Pixel coordinate grounding data:
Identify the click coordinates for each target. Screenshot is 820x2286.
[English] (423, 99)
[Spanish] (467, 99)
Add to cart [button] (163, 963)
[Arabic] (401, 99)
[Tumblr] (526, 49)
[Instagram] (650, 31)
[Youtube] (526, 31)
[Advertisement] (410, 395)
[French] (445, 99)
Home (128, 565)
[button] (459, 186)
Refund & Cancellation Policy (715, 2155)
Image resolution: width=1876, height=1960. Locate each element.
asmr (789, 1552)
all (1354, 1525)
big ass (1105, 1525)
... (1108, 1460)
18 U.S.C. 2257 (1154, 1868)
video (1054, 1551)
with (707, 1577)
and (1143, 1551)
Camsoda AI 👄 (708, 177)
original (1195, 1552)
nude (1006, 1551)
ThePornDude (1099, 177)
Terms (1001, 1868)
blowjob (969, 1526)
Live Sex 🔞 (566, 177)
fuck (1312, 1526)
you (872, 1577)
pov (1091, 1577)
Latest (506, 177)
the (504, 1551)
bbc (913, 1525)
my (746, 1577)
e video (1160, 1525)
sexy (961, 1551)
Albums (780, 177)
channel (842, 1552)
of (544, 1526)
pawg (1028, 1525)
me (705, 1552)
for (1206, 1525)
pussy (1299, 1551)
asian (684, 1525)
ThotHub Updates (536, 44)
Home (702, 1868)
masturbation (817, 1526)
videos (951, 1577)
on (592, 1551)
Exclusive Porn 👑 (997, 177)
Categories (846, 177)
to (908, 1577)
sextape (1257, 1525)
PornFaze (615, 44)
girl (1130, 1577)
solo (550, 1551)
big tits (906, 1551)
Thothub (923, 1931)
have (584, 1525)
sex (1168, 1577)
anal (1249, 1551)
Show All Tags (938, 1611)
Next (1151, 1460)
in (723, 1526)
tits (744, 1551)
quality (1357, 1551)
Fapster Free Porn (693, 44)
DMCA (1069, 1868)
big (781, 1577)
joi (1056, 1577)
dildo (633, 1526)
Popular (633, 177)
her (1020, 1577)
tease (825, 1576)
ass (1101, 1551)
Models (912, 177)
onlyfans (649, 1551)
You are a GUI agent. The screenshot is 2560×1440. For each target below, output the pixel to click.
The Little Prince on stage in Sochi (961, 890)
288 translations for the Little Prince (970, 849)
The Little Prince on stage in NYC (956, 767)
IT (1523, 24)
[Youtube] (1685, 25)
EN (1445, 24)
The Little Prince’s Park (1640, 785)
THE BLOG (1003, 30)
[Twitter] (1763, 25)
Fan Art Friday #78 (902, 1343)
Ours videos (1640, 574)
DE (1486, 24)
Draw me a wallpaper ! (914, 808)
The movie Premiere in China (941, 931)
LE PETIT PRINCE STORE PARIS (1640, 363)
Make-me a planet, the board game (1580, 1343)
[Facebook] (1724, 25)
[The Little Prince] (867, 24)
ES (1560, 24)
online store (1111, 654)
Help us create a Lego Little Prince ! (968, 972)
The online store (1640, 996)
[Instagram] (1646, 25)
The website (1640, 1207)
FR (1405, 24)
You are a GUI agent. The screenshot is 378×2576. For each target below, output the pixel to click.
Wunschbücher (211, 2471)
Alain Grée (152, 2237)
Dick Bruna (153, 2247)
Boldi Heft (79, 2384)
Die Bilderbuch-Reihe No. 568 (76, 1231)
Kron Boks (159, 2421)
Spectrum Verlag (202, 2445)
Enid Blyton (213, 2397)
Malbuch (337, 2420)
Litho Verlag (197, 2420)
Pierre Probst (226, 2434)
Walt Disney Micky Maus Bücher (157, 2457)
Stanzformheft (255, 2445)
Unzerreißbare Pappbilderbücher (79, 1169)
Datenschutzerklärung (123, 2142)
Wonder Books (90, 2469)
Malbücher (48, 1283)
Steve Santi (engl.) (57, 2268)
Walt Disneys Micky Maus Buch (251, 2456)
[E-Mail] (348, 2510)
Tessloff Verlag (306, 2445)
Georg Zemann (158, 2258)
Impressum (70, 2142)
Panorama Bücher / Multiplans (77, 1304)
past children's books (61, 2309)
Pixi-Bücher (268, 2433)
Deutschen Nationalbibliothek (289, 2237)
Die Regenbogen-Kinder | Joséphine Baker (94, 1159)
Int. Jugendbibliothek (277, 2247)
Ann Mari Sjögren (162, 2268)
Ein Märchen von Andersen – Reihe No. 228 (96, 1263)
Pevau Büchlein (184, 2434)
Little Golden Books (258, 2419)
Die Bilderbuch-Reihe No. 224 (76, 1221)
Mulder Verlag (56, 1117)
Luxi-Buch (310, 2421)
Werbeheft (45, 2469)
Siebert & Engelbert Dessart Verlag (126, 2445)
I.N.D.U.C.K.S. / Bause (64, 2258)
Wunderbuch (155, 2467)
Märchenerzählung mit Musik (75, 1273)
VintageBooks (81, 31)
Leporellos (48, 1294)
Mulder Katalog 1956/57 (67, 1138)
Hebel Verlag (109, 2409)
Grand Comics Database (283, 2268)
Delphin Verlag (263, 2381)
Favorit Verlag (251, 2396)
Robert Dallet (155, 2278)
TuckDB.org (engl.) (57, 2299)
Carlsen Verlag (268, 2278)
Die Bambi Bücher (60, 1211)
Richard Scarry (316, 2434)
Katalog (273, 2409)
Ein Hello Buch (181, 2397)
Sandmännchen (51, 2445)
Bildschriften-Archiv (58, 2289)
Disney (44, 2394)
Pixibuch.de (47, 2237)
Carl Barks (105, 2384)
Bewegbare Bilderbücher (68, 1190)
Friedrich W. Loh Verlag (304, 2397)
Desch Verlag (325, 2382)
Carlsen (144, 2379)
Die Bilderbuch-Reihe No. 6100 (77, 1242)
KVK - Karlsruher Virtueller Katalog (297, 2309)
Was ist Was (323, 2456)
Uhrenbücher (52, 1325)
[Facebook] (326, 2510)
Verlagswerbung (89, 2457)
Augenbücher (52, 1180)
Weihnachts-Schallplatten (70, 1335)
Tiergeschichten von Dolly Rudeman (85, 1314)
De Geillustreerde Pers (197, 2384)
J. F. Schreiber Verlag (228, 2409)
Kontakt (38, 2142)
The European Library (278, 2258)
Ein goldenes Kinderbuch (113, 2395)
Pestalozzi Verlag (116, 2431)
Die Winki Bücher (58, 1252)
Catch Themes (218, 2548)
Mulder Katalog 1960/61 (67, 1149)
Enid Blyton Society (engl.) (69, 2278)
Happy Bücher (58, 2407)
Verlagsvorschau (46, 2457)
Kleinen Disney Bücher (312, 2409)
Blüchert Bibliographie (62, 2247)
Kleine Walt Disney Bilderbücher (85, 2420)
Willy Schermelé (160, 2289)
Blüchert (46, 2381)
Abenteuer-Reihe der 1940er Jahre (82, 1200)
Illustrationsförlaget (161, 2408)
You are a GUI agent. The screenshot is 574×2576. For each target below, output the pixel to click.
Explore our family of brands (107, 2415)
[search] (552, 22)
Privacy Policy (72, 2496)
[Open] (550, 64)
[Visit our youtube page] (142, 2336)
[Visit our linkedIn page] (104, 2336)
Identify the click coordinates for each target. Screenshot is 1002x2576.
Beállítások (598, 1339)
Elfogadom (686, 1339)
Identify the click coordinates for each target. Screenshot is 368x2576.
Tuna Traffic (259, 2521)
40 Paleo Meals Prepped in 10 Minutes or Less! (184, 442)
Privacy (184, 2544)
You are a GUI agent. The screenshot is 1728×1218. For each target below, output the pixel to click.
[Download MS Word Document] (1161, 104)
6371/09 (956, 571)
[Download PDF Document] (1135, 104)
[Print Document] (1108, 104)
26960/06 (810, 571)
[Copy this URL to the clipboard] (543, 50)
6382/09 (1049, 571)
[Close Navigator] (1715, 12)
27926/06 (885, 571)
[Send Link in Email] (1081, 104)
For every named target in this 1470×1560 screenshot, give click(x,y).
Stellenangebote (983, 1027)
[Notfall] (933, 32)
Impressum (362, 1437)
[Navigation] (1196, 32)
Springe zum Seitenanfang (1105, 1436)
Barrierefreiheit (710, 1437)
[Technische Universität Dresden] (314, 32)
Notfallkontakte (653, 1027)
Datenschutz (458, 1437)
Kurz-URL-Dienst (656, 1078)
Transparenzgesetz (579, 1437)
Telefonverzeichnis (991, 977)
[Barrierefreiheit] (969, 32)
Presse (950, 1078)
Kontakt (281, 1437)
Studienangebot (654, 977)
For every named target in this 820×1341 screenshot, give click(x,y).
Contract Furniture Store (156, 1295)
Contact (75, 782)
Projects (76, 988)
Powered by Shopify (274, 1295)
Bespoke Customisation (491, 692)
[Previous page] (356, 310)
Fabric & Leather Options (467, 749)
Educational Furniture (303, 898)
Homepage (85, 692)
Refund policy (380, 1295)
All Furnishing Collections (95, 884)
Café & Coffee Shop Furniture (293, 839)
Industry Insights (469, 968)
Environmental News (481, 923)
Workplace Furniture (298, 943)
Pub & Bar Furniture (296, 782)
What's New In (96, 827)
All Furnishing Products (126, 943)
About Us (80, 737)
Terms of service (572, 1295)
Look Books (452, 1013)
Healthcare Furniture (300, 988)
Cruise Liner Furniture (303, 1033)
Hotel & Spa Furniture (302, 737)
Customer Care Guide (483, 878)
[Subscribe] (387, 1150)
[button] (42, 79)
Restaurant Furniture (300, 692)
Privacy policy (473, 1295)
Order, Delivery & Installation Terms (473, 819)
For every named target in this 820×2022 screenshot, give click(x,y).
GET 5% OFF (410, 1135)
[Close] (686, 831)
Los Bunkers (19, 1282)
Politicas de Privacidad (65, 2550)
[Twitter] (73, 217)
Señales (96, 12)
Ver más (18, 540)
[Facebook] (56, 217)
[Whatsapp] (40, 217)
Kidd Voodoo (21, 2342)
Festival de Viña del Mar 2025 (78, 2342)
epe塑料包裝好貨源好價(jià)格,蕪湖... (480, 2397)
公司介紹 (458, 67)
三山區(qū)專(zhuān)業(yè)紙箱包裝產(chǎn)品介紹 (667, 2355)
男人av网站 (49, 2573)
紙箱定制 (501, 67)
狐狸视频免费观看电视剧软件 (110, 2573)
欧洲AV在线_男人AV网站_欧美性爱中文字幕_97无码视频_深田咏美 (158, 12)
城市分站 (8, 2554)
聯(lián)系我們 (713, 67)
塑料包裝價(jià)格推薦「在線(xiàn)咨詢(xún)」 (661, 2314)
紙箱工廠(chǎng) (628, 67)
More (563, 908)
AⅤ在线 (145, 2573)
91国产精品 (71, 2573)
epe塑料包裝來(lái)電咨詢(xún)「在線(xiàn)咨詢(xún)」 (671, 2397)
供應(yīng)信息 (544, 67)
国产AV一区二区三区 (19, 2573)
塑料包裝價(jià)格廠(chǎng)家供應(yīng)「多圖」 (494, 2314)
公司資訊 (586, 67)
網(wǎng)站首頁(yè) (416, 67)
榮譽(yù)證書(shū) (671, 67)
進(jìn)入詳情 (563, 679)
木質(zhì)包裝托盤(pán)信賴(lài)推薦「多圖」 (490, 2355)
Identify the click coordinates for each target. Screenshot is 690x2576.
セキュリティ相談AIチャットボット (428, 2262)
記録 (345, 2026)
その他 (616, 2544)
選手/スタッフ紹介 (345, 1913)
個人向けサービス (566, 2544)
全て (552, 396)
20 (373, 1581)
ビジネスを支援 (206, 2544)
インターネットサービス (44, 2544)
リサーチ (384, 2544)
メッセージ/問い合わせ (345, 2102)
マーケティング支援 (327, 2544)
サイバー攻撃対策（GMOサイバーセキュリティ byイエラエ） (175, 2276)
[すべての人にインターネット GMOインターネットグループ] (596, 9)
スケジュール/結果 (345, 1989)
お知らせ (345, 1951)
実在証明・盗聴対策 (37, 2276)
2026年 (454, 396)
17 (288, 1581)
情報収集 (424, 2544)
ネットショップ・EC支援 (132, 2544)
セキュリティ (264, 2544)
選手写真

TASK DETAILS>
Only the number is wanted: how many lines of these entries contain the string "Furniture"?

ANSWER TO THE PROBLEM>
9